(Beginning of Records for this exercise)

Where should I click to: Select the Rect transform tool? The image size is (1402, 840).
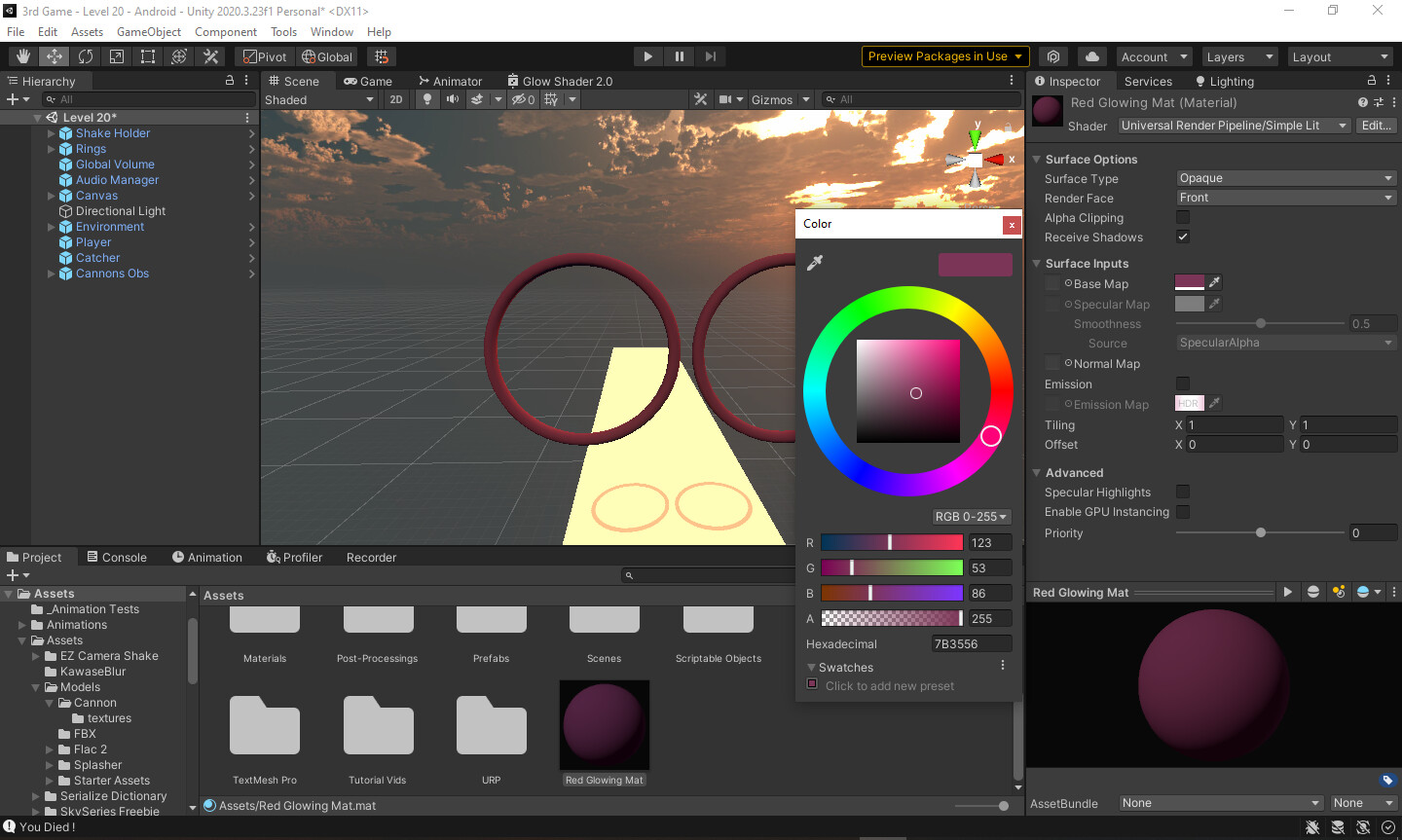point(148,55)
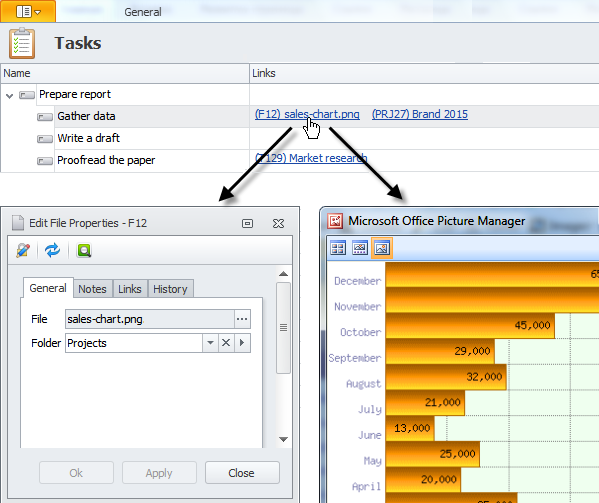Select single picture view icon

[382, 248]
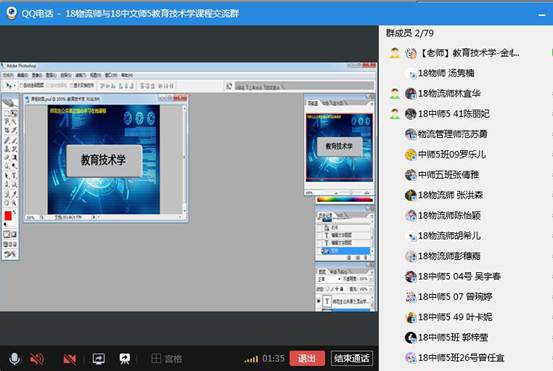The image size is (553, 371).
Task: Click the avatar of 中师5班09罗乐儿
Action: click(411, 154)
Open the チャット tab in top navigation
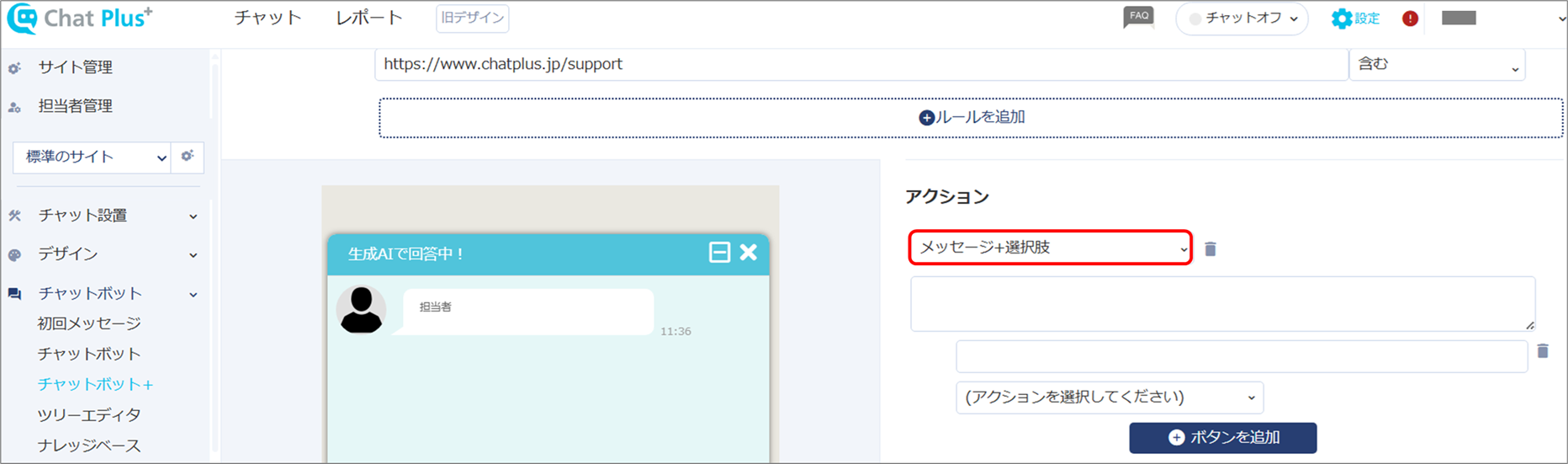 [268, 18]
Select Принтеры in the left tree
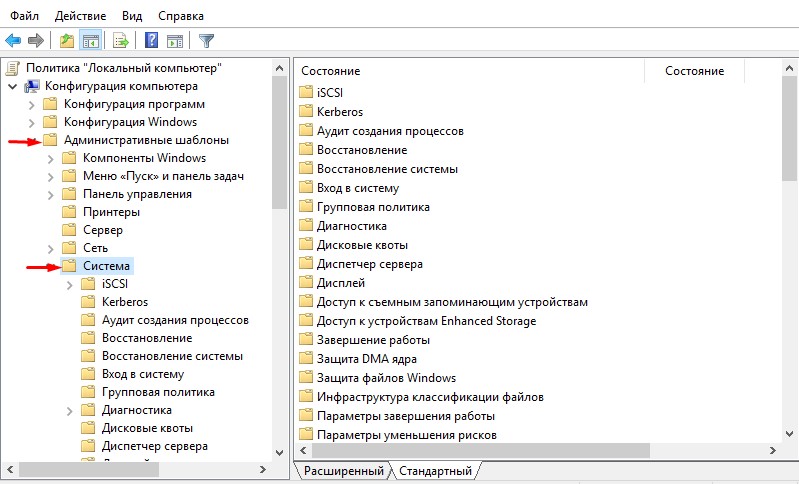Screen dimensions: 799x484 click(111, 212)
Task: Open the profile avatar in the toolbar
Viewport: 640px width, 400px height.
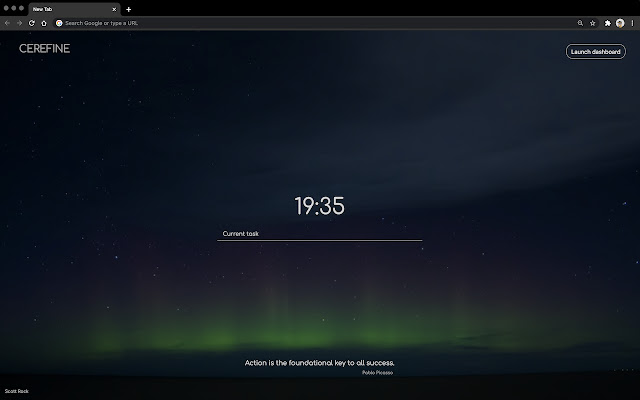Action: pyautogui.click(x=620, y=22)
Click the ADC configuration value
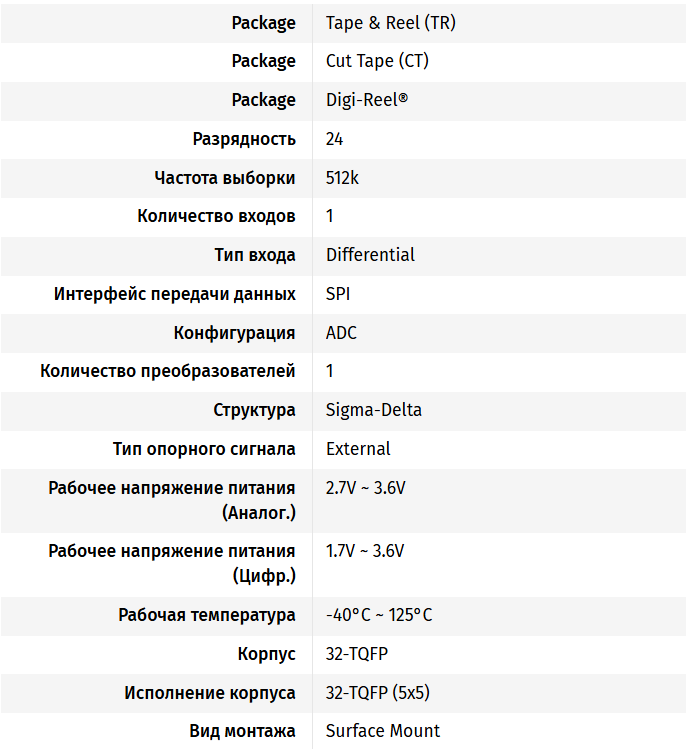 (341, 333)
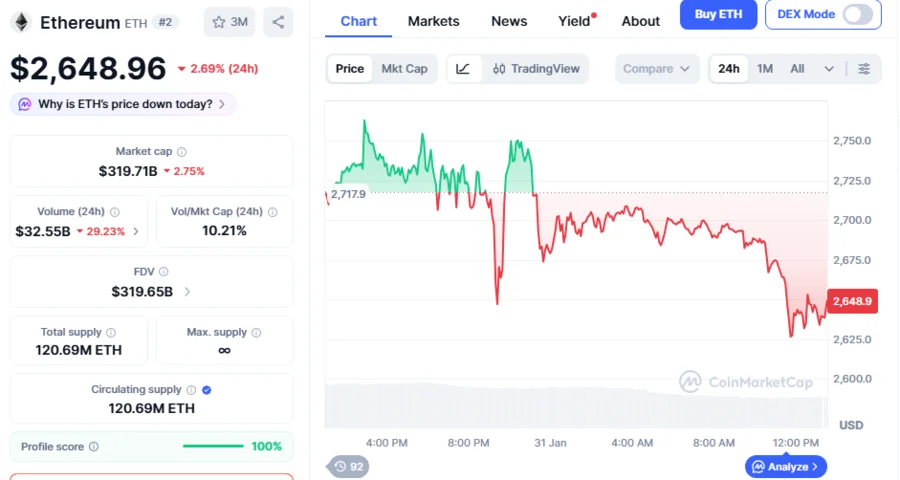Click the share icon next to Ethereum

[x=277, y=22]
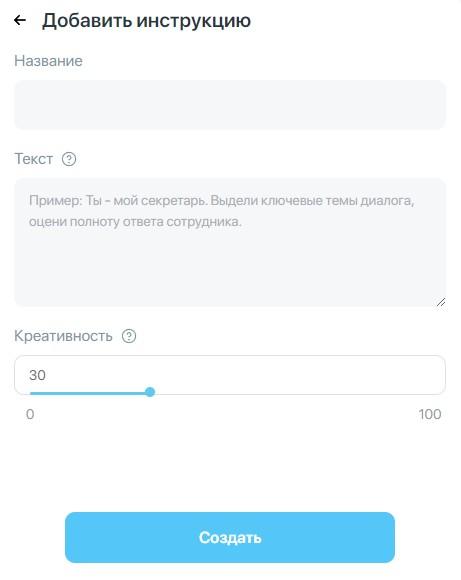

(End of Records for this exercise)

The problem: Write the lines out exactly, beginning at the line that holds "Viewport: 640px width, 400px height." and stopping after the last line of the entries; include no pictures.

Finished task:
Viewport: 640px width, 400px height.
Action: pyautogui.click(x=620, y=22)
Click the ADC configuration value
 (341, 333)
Click the share icon next to Ethereum

[x=277, y=22]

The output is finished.